Bilirkişi kurulu 05/12/207 tarihli rapor ve 11/02/2008 tarihli ek raporlarında; dava konuru 06 KH 939 plaka sayılı arasın 17/10/2006 tarih ve 517030 seri nolu fatura ile davalı taraftan 26.160,55 YTL bedellle satın aldındığını, 12/01/2007 tarihinde 09/05/2007 tarihine kadar 4 aylık sürede araç 10.000 km kullanılmış olup, fren arızaları nedeniyle 3 kez, periyodik bakım için 1 kez, amortisör değişimi olmak için1 kez, klimanın soğutmaması nedeniyle 1 kez servise gittiğini, klima arızasının meydana gelmesi üzerine tüketicinin onarım istemediği ve aracın yenisi ile dğişiminin talep ettiğini, fren sistemindeki ses kaynağının aşınan balatalar olduğunu, araçtaki kompresör arızasının ise imalattan kaynaklanan gizli ayıp olduğunu, tüketicinin bunda herhangi bir kusur ve ihmalinin bulunmadığını, arızanın kullanımdan kaynaklanmadığını, alınan aracın niteliği, marka model ve tipi nazara alındığında özel amaçla satın alındığını, prestij, konfor ve keyif verici sürüş özellikleri nedeniyle tercih edildiğini, bu tür bir araçta klimas arızasının önemli nitelikte ayıp olarak değerlendirilmesi gerektiğini bildirmiştlerdir.

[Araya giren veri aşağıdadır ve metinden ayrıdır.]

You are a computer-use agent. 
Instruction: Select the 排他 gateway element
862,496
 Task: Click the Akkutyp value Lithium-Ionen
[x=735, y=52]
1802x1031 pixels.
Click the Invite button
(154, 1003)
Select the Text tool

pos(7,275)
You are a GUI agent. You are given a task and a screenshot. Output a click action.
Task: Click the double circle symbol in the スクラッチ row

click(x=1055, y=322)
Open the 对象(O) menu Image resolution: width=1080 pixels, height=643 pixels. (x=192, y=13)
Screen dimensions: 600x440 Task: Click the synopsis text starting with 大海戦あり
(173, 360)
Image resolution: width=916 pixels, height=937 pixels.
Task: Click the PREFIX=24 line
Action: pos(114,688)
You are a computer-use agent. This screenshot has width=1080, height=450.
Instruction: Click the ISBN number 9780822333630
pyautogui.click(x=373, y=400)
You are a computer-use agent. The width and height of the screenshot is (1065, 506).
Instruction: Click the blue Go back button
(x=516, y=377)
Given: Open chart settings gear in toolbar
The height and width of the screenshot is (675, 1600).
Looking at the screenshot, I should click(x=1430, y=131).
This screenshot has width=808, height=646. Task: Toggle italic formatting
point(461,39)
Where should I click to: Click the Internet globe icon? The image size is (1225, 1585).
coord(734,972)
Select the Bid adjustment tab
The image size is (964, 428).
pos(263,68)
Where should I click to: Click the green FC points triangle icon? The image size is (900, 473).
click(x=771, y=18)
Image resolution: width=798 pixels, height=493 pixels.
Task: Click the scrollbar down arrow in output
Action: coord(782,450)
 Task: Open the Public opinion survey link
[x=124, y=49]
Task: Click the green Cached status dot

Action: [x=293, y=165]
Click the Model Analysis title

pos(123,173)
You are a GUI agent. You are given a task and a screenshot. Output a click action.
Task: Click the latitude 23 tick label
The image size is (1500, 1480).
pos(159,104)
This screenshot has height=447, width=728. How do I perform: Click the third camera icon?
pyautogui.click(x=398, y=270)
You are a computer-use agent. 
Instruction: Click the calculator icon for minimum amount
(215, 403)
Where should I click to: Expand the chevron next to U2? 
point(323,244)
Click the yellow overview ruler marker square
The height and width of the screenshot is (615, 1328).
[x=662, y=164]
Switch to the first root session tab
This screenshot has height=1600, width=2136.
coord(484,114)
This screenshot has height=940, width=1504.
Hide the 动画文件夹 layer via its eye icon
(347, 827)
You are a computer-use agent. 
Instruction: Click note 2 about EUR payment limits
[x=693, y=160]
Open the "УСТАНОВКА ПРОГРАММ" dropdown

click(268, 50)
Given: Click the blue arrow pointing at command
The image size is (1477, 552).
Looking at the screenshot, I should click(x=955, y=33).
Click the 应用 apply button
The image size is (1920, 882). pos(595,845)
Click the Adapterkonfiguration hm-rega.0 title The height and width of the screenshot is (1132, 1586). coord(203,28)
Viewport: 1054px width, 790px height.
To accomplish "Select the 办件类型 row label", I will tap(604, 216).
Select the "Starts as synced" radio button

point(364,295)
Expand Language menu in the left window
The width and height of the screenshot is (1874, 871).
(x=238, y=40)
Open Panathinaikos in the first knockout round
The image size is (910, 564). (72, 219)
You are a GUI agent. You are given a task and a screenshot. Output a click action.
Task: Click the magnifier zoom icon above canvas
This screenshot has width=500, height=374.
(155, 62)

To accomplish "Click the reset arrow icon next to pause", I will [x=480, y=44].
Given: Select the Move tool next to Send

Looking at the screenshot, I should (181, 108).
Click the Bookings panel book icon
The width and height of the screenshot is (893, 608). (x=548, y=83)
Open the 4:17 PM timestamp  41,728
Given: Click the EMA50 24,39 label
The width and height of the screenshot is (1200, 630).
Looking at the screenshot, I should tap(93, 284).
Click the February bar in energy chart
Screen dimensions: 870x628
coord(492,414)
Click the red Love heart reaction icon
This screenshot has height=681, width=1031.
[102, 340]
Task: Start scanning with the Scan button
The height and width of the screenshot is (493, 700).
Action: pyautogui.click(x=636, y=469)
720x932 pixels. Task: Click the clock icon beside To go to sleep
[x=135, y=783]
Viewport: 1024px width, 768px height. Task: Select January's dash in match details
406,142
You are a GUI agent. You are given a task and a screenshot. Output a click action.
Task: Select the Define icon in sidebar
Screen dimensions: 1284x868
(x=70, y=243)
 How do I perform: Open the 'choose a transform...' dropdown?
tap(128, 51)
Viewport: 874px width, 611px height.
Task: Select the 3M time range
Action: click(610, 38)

Bilirkişi kurulu raporu ve yapılan inceleme,doya kapsamına uygun bulunmuştur. Davalı tarafların bilirkişi raporuna yaptıkları itirazlar ve yeniden bilirkişi incelemesi talepleri bu nedenle reddedilmiştir.

Tüketici, Yasanın açık hükmü göz önüne alındığında doğrudan ücretsiz değiştirme hakkını kullanabilir. Aracın modelinin eski olması Yasl seçimlik haklarından birini kullanan davacının bu isteminin karşılanmamsına neden olarak gösterilemez. Kanun ve Yönetmelik açıkça tüketici tercihini ön planda tutmakta, değiştirme hakkının kullanılması durumunda bu hakkın yerine getrilmesini sınırlayan herhangi bir hüküm getirmemektedir. Aynı şekilde hükme konu malın bulunmaması halinde İ.İ.K 24 md.nin her zman için uygulama imkanı vardır. Bu halde menkul malın değeri ihtilaflı bulunduğu takdirde icra müdürü tarafından haczin yapıldığı tarihteki rayice göre değer tesğit ve takdir edilir. Ayrıca 4077 sayılı Kanun yürürlüğe girdiği ilk halinde ve 4822 sayılı Kanunla yapılan değişiklikler nazara alındığında aracın kullanım bedelinin indirilmesine yönelik Yasada herhangi bir hüküm mevcut değildir. Kaldı ki satıcı satış tarihinden itibaren tüketicinin ödemiş olduğu bedeli kullanmaktadır. Bu durumda malın değiştirilmesi nedeniyle satıcı kullanma bedeli, tüketici de ödenen tutar için faiz isteyemez. Yüksek Yargıtay Hukuk Genel Kurulu'nun 22.06.2005 tarih, 2005/4-309 Esas, 2005/391 sayılı kararında bu husus açıkça ifade edilmiştir.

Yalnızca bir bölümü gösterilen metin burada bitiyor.